Lim Joe, Suh Youjun, Li Xueshu, Wilson Rebecca, Lehmler Hans-Joachim, Lein Pamela, Cui Julia Yue
Department of Environmental and Occupational Health Sciences, University of Washington, Seattle, WA 98105.
Environmental Health and Microbiome Research Center (EHMBRACE), University of Washington, Seattle, WA 98105.
bioRxiv. 2025 Jun 8:2025.06.04.657944. doi: 10.1101/2025.06.04.657944.
Polychlorinated biphenyls (PCBs) are persistent environmental toxicants that bioaccumulate in the food chain and readily cross the placenta, raising concerns for developmental toxicity. While PCB exposure has been associated with metabolic and neurodevelopmental disorders, its cell type-specific effects on liver development remain poorly understood. This study aimed to investigate how maternal exposure to an environmentally relevant Fox River PCB mixture affects liver development in female offspring at single-cell resolution. We hypothesized that early-life PCB exposure disrupts hepatic metabolic and immune function in a cell type-specific manner. Using single-cell RNA sequencing (scRNA-seq) on liver tissue from postnatal day 28 female mice perinatally exposed to PCBs, we identified major hepatic and immune cell populations and assessed cell-specific transcriptional responses. PCB exposure significantly altered the proportions of endothelial cells and Kupffer cells and reduced neutrophil abundance. Transcriptomic analysis revealed that PCBs dysregulated key pathways in hepatocytes and non-parenchymal cells, including ER stress responses, drug metabolism, and glucose/insulin signaling. Notably, hepatocytes exhibited upregulation of phase-I drug-metabolizing enzymes and uptake transporters, but downregulation of phase-II enzymes and efflux transporters. Kupffer cells and endothelial cells had altered immune and metabolic gene expression, and intercellular communication analysis predicted disrupted fibronectin, collagen, and chemokine signaling due to PCB exposure. RT-qPCR validation confirmed increased hepatic ER stress marker expression. Together these findings demonstrate that perinatal PCB exposure induces persistent, cell type-specific transcriptomic reprogramming in the liver, impairing metabolic and immune functions. This study highlights the utility of single-cell transcriptomics for revealing toxicant effects with cellular precision during critical windows of development.
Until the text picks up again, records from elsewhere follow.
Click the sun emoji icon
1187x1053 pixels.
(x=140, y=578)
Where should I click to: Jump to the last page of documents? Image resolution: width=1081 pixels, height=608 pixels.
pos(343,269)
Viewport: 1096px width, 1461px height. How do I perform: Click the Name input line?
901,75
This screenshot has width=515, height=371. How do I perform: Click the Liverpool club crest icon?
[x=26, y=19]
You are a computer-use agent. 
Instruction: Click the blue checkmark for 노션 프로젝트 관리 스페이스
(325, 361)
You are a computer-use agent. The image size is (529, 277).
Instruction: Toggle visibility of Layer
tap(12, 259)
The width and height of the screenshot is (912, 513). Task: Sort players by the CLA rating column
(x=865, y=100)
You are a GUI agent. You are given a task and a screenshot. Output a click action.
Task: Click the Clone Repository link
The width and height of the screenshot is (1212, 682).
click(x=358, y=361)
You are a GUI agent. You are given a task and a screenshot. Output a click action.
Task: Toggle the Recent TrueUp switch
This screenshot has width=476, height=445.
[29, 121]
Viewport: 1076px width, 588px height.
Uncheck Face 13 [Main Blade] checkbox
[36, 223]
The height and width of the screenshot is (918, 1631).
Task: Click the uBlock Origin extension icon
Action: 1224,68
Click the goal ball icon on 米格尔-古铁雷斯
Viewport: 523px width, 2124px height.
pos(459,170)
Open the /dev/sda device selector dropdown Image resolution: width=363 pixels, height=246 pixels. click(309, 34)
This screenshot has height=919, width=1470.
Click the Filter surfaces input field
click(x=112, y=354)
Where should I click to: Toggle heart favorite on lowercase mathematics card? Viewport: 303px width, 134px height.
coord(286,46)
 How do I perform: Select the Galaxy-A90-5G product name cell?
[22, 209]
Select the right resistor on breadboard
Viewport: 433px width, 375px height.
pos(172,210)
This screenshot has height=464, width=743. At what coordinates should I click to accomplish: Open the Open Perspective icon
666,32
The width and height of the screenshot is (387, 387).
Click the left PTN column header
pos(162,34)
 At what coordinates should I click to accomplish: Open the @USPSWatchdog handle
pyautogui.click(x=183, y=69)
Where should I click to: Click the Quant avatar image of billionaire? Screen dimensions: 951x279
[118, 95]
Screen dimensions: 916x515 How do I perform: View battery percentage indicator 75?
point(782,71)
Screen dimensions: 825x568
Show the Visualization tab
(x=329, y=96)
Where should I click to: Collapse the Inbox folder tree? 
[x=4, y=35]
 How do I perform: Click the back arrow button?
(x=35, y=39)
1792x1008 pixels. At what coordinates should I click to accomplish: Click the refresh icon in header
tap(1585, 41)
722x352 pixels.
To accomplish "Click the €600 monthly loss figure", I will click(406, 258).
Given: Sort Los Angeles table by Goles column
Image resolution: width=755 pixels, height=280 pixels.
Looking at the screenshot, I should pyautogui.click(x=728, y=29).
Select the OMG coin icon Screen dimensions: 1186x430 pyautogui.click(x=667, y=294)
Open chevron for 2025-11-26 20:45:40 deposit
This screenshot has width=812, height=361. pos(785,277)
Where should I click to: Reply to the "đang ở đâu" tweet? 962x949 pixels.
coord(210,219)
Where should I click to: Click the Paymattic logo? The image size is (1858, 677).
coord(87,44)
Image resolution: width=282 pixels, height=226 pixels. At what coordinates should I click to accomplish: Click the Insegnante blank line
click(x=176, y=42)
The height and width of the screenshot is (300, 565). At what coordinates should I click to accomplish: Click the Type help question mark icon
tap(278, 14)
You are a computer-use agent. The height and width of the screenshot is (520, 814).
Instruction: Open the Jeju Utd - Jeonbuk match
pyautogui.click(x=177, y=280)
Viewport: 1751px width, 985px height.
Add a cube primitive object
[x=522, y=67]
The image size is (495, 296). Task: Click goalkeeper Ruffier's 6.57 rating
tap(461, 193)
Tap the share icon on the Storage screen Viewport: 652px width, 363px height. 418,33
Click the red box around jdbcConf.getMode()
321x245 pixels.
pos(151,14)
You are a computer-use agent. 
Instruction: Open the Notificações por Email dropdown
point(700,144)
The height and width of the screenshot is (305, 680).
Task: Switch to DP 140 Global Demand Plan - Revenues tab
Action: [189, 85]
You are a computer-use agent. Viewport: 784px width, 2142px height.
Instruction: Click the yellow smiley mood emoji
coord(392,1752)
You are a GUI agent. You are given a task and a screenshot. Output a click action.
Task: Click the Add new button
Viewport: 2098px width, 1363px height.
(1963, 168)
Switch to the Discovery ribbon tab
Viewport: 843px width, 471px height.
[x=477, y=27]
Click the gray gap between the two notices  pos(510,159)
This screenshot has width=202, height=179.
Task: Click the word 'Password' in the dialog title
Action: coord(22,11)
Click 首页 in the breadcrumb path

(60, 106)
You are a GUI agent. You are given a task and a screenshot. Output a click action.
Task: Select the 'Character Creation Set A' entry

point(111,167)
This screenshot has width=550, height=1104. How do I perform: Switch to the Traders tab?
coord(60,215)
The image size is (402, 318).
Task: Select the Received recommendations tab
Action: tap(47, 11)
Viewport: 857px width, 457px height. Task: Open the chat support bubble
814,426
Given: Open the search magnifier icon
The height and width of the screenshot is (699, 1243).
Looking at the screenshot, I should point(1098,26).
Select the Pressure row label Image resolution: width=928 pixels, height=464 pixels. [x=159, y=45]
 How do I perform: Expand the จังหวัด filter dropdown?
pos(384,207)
多氯联苯(PCBs)是持久性环境毒物,可在食物链中生物累积并易于穿过胎盘,引发对发育毒性的担忧。虽然多氯联苯暴露与代谢和神经发育障碍有关,但其对肝脏发育的细胞类型特异性影响仍知之甚少。本研究旨在以单细胞分辨率研究母体暴露于环境相关的福克斯河多氯联苯混合物如何影响雌性后代的肝脏发育。我们假设生命早期多氯联苯暴露以细胞类型特异性方式破坏肝脏代谢和免疫功能。通过对出生后第28天围产期暴露于多氯联苯的雌性小鼠肝脏组织进行单细胞RNA测序(scRNA-seq),我们确定了主要的肝脏和免疫细胞群体,并评估了细胞特异性转录反应。多氯联苯暴露显著改变了内皮细胞和库普弗细胞的比例,并降低了中性粒细胞丰度。转录组分析表明,多氯联苯使肝细胞和非实质细胞中的关键途径失调,包括内质网应激反应、药物代谢和葡萄糖/胰岛素信号传导。值得注意的是,肝细胞中I相药物代谢酶和摄取转运蛋白上调,但II相酶和外排转运蛋白下调。库普弗细胞和内皮细胞的免疫和代谢基因表达发生改变,细胞间通讯分析预测多氯联苯暴露会破坏纤连蛋白、胶原蛋白和趋化因子信号传导。RT-qPCR验证证实肝脏内质网应激标志物表达增加。这些发现共同表明,围产期多氯联苯暴露会在肝脏中诱导持续的、细胞类型特异性的转录组重编程,损害代谢和免疫功能。本研究强调了单细胞转录组学在揭示发育关键窗口期毒物对细胞的精确影响方面的作用。